-------- Fragmento seleccionado
La novedad del mandamiento de Jesús sobre el amor al prójimo está en amar a los demás no como nos amamos a nosotros mismos, sino como el mismo Jesús nos amó, esto es, hasta el extremo de dar su propia vida por nosotros.
El amor al prójimo es el verdadero distintivo del cristiano; por eso en un himno de nuestra liturgia cantamos: “La señal de los cristianos es amarnos como hermanos”.
El amor al prójimo se traduce en misericordia, caridad, entrega y perdón.
1). El amor es sinónimo de misericordia. Jesucristo es «el rostro de la misericordia del Padre celestial», y Él nos pide a todos sus seguidores que seamos misericordiosos, como el Padre es misericordioso con nosotros (Lc. 6, 36). La misericordia significa ponerle el corazón a la miseria; significa tener compasión con los demás; significa ayudar a las personas necesitadas. Nosotros seremos misericordiosos si actuamos como el Buen Samaritano, es decir, si no pasamos de largo ante aquellos seres humanos que están caídos a la vera del camino, sino que nos detenemos y les ayudamos en sus necesidades. Nosotros seremos misericordiosos si nos inclinamos para atender las miserias humanas, como lo hizo Jesús de Nazaret. El premio a las obras de misericordia que hagamos con las personas necesitadas será la vida bienaventurada, pues el mismo Jesús nos dijo: “Bienaventurados los misericordiosos, porque ellos alcanzarán misericordia” (Mt. 5, 7).
2). El amor es sinónimo de caridad. Pero la caridad no es sólo dar una limosna a un pobre para quitárselo de encima; ni construir un asilo o un orfanato; o dar porque todos dan; o aguantar a un enfermo porque es un familiar y no hay más remedio. La caridad es mucho más que todo esto. Son verdaderas manifestaciones de caridad: la paciencia, la serenidad, el buen carácter, la amabilidad, la bondad, el respeto a la dignidad de la persona humana, el respeto de los derechos del hombre, el respeto a la vida y a la libertad, la honestidad, la honradez, la justicia, la verdad, la tolerancia… Es lo que dice san Pablo a los cristianos de Corinto:
“La caridad es paciente, es servicial; la caridad no es envidiosa, no se engríe; es decorosa, no busca su interés; no se irrita, no toma en cuenta el mal; no se alegra de la injusticia; se alegra con la verdad. Todo lo excusa. Todo lo cree. Todo lo espera. Todo lo soporta” (Iª Cor. 13, 4-7).
“La caridad - reina de todas las virtudes - es el poder y la fuerza de la unión, el lazo de la amistad y el fundamento de la paz” (San Cipriano).
3). El amor es entrega… Amar es entregar, es dar, es donar, es servir… El amor es la entrega o la donación de algo o de alguien para un bien. Una forma de este amor entrega se lleva a cabo sirviendo a los demás; y el ejemplo más claro es el mismo Jesucristo. Él nos enseñó a servir (Mt. 20, 28). Él nos amó hasta el extremo y nos enseñó a amar. Él entregó todo, hasta su misma vida, para salvarnos a todos.
----------------
_Qué hacer_
• 1. Según el fragmento sobre el amor al prójimo, ¿en qué cuatro cosas se traduce ese amor?
• 2. Prolonga el fragmento sobre el amor al prójimo a partir de su última oración.
Los datos provienen de otra fuente.
-------- Datos proporcionados
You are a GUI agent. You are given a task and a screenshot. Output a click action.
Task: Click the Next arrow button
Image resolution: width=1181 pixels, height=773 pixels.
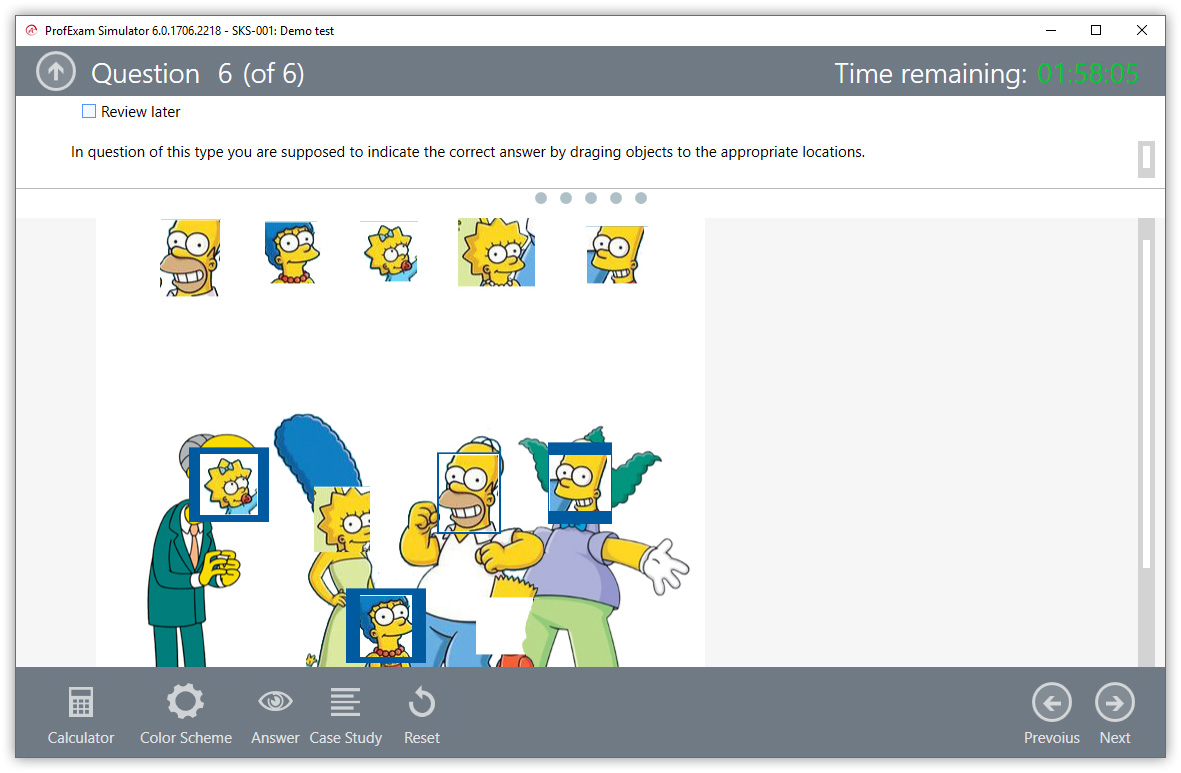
----------------
_Respuestas por tarea_
• 1. Se traduce en misericordia, caridad, entrega y perdón.

• 2.
4). El amor es perdón. El que ama, también perdona. Jesucristo nos exige perdón para con el prójimo, para alcanzar también el perdón de Dios. Esta es la enseñanza de Jesucristo en la cuarta petición del Padre Nuestro: “Perdónanos nuestras ofensas, como también nosotros perdonamos a los que nos ofenden”. Jesucristo nos exige perdonar no hasta siete veces, sino hasta setenta veces siete. Esto significa que siempre debemos perdonar. El perdón de las ofensas es un requisito indispensable para la reconciliación universal y para que haya paz en el mundo.
Jesucristo nos exige amar a los enemigos. El amor al prójimo incluye el amor a los enemigos, a los que nos odian, a los que nos hacen algún mal, a los que nos persiguen y calumnian. Lo dijo Jesucristo: “Amad a vuestros enemigos, haced el bien a los que os odien, bendecid a los que os maldicen, rogad por los que os maltraten” (Lc. 6, 27-28).
Jesucristo nos exige el cumplimiento de su Nueva Ley. El aprendizaje de las enseñanzas de Jesucristo y la puesta en práctica son inseparables. Sin embargo, puede suceder que muchos cristianos se conformen con aprender la Ley de Cristo, pero olvidan lo más importante que es la práctica. En muchas partes del mundo, por ejemplo, hay seres humanos que viven momentos difíciles porque han olvidado el mandamiento nuevo de la caridad y del perdón. En muchos ambientes familiares y sociales germinan muy poco las semillas del amor, de la caridad y del perdón. En muchos rincones de la tierra crece la ortiga del odio, de las venganzas y de la violencia.
El problema para el hombre de hoy no está en la comprensión de las exigencias de Cristo, sino en el cumplimiento. Nosotros por nuestras propias fuerzas somos incapaces de llevar a la práctica el mandamiento nuevo de Cristo, sobre todo cuando nos exige amar a los enemigos y orar por ellos. La práctica de este mandamiento sólo es posible con la ayuda de la gracia de Dios, especialmente con la fuerza redentora del Misterio Pascual.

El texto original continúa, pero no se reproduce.